One of our recent test flights launched from Spaceport, Indiana landed in family’s backyard in Miamisburg, OH. The family made a video. Check it out here:

6. watching our weight.

Obviously, when lifting a balloon, the weight it’s carrying is a major concern. Every piece of the balloon is evaluated to limit weight and these evaluations are too numerous to mention. Here’s a couple examples though.

The valve that releases helium and prevents air from entering went through lots of revisions. Machining metal was considered, 3-D printing, etc. Many had the problem of creating excess weight. Jon introduced the idea of using Line-X material which is typically used as a truck bed liner as a means to strengthen the structure of something light like styrofoam.
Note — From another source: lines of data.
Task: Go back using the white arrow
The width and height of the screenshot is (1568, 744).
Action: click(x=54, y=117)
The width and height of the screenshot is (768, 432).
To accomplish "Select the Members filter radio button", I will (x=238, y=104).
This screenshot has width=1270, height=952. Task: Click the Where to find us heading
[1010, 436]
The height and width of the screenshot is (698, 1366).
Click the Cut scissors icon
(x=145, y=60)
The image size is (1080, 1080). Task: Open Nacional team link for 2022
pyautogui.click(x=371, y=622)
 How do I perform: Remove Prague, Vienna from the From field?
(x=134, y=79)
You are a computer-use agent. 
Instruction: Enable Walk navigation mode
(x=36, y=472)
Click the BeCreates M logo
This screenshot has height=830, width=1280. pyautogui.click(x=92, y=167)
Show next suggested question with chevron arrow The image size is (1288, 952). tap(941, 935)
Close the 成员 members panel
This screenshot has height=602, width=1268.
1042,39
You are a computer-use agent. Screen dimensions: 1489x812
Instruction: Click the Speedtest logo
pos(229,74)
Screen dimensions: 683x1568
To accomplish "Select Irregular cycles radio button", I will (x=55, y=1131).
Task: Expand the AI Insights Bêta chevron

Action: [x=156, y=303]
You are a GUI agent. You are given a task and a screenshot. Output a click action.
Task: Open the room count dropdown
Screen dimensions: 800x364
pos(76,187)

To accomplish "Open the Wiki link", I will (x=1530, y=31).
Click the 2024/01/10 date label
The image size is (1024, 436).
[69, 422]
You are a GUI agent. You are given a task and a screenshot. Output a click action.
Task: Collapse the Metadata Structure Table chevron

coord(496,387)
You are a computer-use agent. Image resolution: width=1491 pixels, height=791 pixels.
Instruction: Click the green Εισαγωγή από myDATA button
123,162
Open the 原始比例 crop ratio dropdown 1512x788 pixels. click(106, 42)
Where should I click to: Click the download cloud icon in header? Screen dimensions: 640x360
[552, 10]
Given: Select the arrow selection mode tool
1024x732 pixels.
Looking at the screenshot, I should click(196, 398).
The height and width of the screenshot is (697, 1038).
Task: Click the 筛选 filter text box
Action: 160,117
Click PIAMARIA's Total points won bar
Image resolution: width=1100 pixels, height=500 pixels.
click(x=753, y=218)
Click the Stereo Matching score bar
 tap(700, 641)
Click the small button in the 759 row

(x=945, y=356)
Shaping the styrofoam became the next problem. Gary came up with a different solution involving folding paper. The paper structure was reinforced with Line-X and the spring assembly followed. Watch this video to see Gary’s initial presentation of his solution during a meeting.

While we currently use a 3 liter soda bottle to contain the ballast, other weight-saving options are still being explored.

From these examples, we hope you can imagine all the considerations and testing we’ve gone through to achieve our current weight.